Читаем Прыжок в длину полностью

Когда Журавлева наконец выписалась из клиники (лечащий врач остался не удовлетворен, сердито дергал ртом и локтем, подписывая больничный лист), она могла бы с блеском сдать экзамен по геометрии, географии, флоре и фауне двора. Нормальные выпускные экзамены она сдала на удивление средне, не испытав ни страха, ни азарта, равнодушно уступив золотую медаль Коротаевой, бывшей толстухе, вдруг сбросившей целлюлит и лишний вес, точно бараний тулуп. Поступление в МГУ, на которое прежняя Журавлева была наведена, будто ракета на цель, также не состоялось. На какое-то время Журавлева исчезла, а потом вдруг обнаружилась за кассой супермаркета. Накрашенная по-взрослому и по-взрослому грудастая, в новых золотых сережках с яркими синими камнями, Журавлева казалась довольной жизнью, и это соответствовало действительности. Журавлевой нравилось, что все предметы в магазине имеют цифровые аналоги – цены, и что цифровая составляющая преобладает, то есть зачастую растет, тогда как материальные тела остаются неизменными. Учителя между собою сокрушались, что несчастный случай в бассейне сломал Журавлевой судьбу. Но Журавлева вполне вписалась в торговлю, разве что способностей обсчитать и украсть у нее было не больше, чем у решетчатой тряской тележки для покупок или у столба с зеркалом на выходе из магазина. На самом деле это свидетельствовало, что из испытания Женечкой Журавлева вышла все-таки не совсем живой.

* * *

Что касается Женечки, то он тоже с комфортом прокатился на «скорой», был осмотрен в приемном покое замученной, с пропахшими куревом руками дежурной врачихой и отпущен домой в сопровождении Ирочки, крепко державшей любимого сзади за талию и сиявшей заплаканными глазищами у него под мышкой.

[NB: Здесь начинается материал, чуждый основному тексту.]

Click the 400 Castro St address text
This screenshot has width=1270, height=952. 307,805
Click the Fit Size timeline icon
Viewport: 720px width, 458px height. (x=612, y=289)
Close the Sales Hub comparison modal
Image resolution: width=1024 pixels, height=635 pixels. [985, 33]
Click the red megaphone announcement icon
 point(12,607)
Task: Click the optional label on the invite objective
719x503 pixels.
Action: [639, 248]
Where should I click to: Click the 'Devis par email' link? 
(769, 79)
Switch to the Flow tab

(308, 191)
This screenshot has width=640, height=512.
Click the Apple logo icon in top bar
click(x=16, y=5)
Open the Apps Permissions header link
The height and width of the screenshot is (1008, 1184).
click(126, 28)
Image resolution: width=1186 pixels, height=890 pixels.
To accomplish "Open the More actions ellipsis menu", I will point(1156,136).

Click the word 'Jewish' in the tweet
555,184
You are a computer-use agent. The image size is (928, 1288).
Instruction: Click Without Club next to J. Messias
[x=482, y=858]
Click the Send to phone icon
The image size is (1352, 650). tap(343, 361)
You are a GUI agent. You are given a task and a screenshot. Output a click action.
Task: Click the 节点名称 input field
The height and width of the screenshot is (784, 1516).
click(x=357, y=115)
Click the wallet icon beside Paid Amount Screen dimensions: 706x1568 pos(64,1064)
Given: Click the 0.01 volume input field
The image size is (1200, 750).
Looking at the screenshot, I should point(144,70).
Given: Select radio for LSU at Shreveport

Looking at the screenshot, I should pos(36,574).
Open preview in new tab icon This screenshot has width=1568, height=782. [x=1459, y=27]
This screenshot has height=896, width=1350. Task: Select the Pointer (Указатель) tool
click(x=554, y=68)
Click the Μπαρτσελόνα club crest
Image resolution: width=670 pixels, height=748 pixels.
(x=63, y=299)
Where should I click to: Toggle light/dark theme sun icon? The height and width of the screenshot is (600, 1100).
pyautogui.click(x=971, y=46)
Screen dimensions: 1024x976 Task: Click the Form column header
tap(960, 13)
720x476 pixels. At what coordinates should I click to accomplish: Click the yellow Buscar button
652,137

Потом Женечка отлеживался несколько дней, поедая Лидины пироги и трудолюбиво перенося акварельное содержимое закисшего долгового блокнотика в новую книжку, с хорошенькой закладкой и золотым обрезом.

В педагогическом фан-клубе Ведерникова зародилось и стало расти непонятное, не высказанное словами напряжение. Участники традиционных чаепитий чего-то ждали от своего святого, а чего – сами толком не могли понять. Может, они полагали, что Ведерников теперь будет дневать и ночевать в палате у Журавлевой, а может, втайне надеялись, что святой каким-то образом сумеет вообще отменить несчастье в бассейне. Глухо, с каменным отзвуком, брякали чашки, разговор дрожал и зыбился, и никто вроде бы напрямую на Ведерникова не смотрел – но взгляды попадали в него рикошетом, особенно неприятны были историчкины, мокрые, словно оставлявшие на свитере теплые кляксы. Постепенно напряженное облако редело, переставало быть общим, держалось, зацепившись малыми клоками, только за самых верующих, например, за учительницу пения, нехорошо одурманенную, бравшую на стареньком пианино грубые многоугольные аккорды, от которых фальшивила и замолкала испуганная малышня. Ведерников утешался тем, что последний год скоро закончится, скоро у Женечки выпускной, и больше не придется таскаться, как на работу, в этот опостылевший, отяжелевший клуб.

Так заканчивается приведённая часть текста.